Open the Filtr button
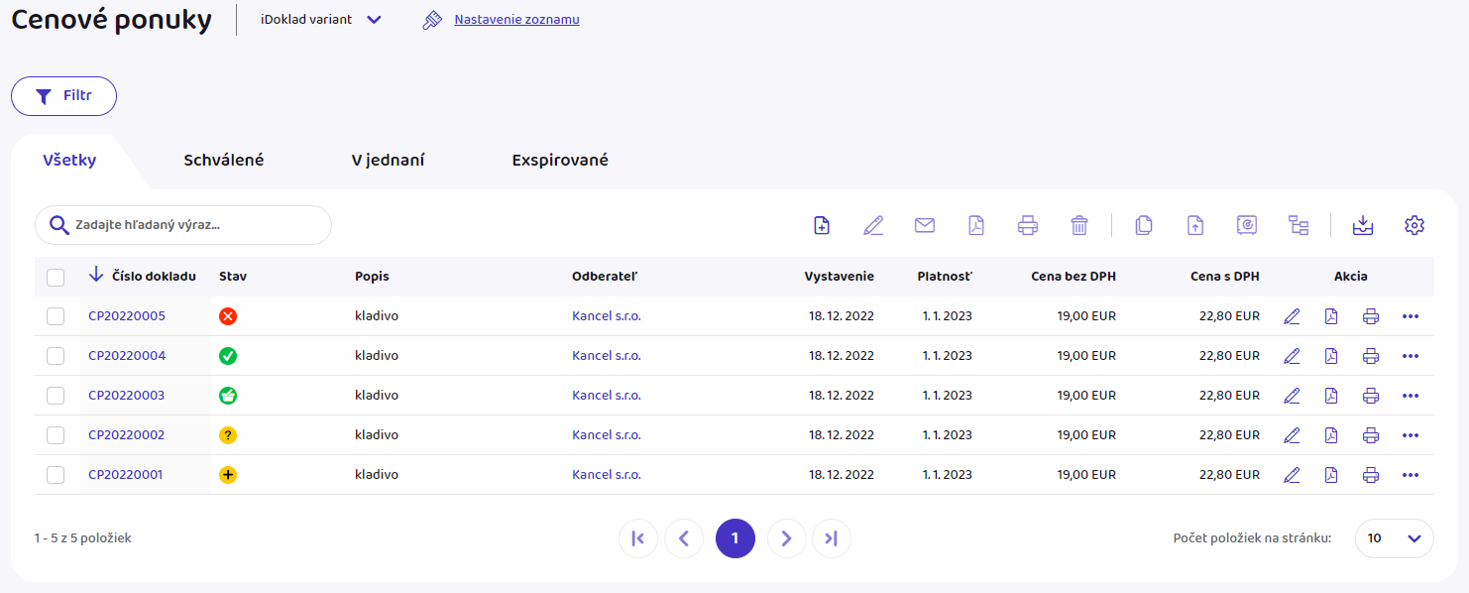Screen dimensions: 1469x593 coord(64,96)

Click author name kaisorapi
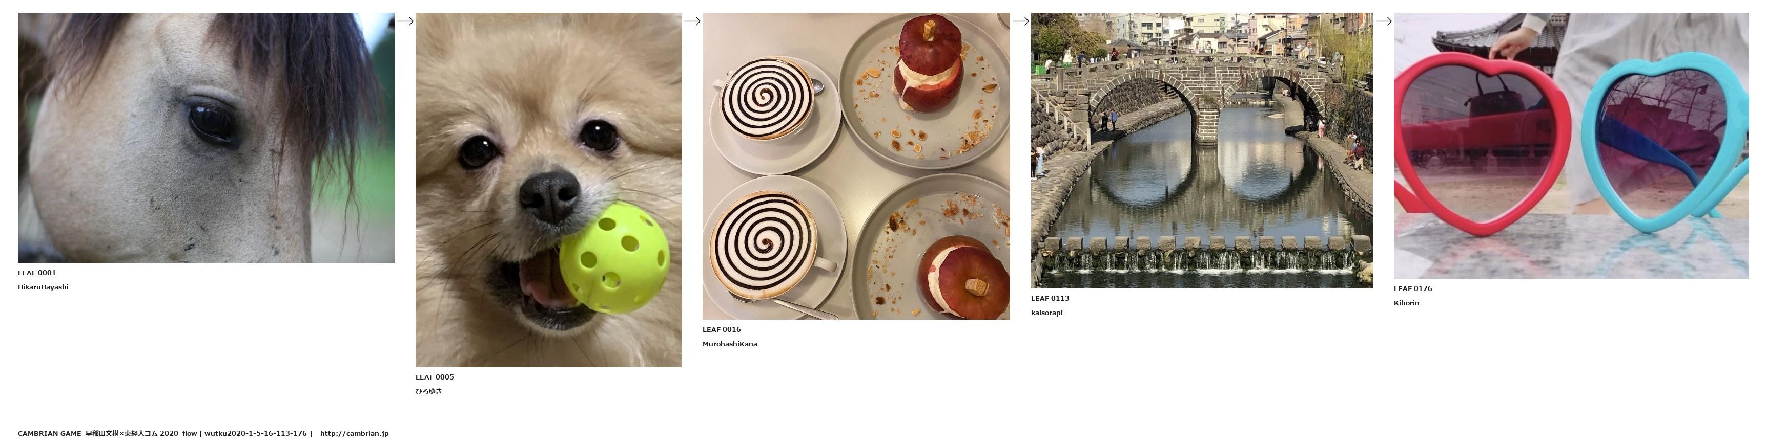[1047, 312]
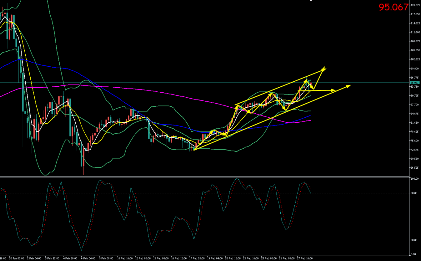Click the upward projected yellow arrow's tip
Viewport: 421px width, 261px height.
(x=324, y=68)
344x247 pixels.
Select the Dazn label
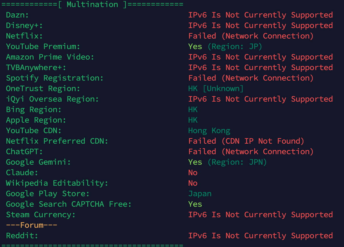(17, 15)
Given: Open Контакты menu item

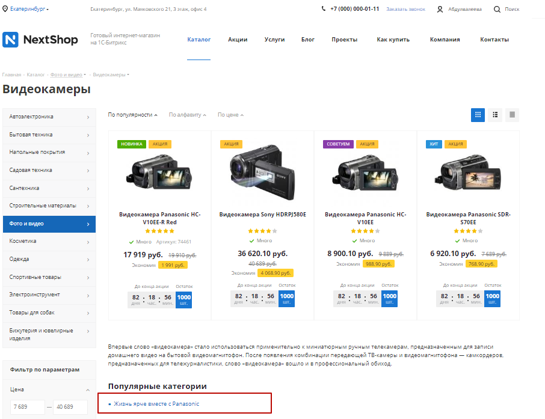Looking at the screenshot, I should click(494, 40).
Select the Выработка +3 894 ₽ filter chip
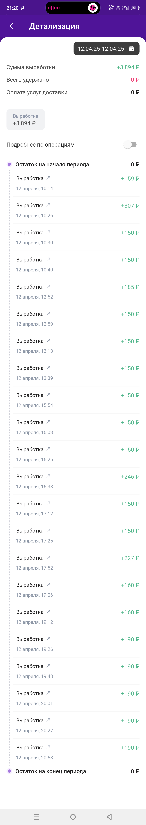 tap(26, 119)
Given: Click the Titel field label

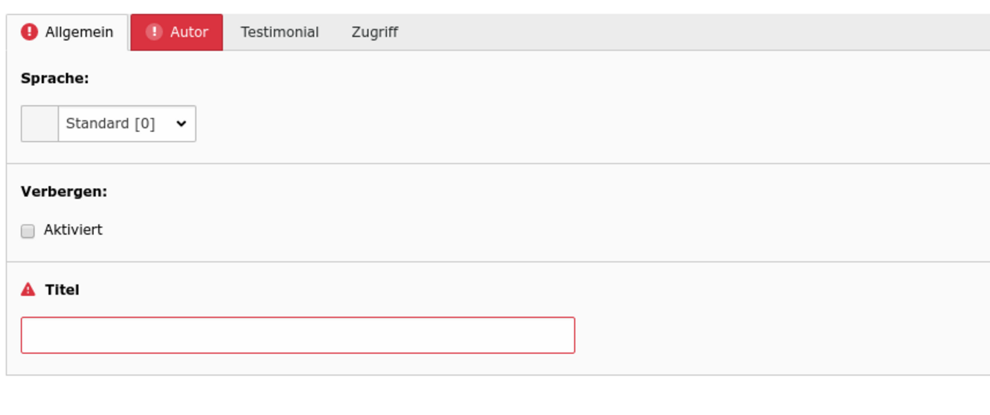Looking at the screenshot, I should tap(62, 290).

···

### Work order
In the data above, the line containing "Select the Выработка +3 894 ₽ filter chip" and all lines after it are to be reproduced exactly, leaving out the pictures.

### Result for this exercise
Select the Выработка +3 894 ₽ filter chip
 tap(26, 119)
Given: Click the Titel field label

Looking at the screenshot, I should tap(62, 290).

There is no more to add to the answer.